One day in 1906 the Italian economist Vilfredo Pareto discovered that 80% of the peas produced in his garden came from 20% of the pea pods. Ever since that day, channel partner program managers have been trying to grow just the highly productive pea pods. For the next two days, those of us attending the Channel Management Summit in San Jose will be talking about how to escape Pareto’s 80/20 rule and get from Volume to Value.
I have the pleasure of chairing the event today. Here are a few of the thoughts I hope to use to get the conversation going.
- Why now? After 104 years of living with the 80/20 rule why do we think that we can now escape it?

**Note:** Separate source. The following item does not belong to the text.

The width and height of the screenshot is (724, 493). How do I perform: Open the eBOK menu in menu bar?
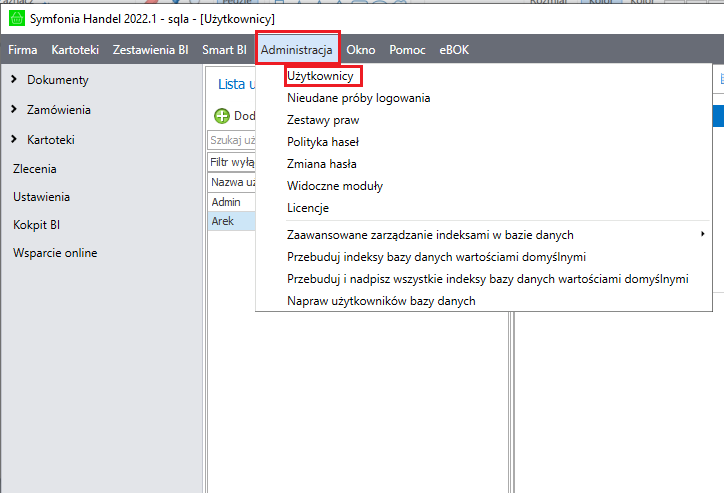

- What happens when we cut off the less productive 80 percent? Pareto also found that if you deconstruct just the top 20 percent, the rule still applies – 80 percent of the peas produced by the top 20 percent of the pods are produced by 20 percent of those top 20 percent.
- How do we find the top partners of next year? The top 20 change over time so shouldn’t we invest most heavily in the partners that are going to be the most productive next year?
- Are Value and Volume mutually exclusive?
- How are social media, better data management, and automation changing the game?
- Is the environment getting more competitive? Could the partners we turn away from become the top 20% for someone else? Does that matter?
I am very much looking forward to the conversation.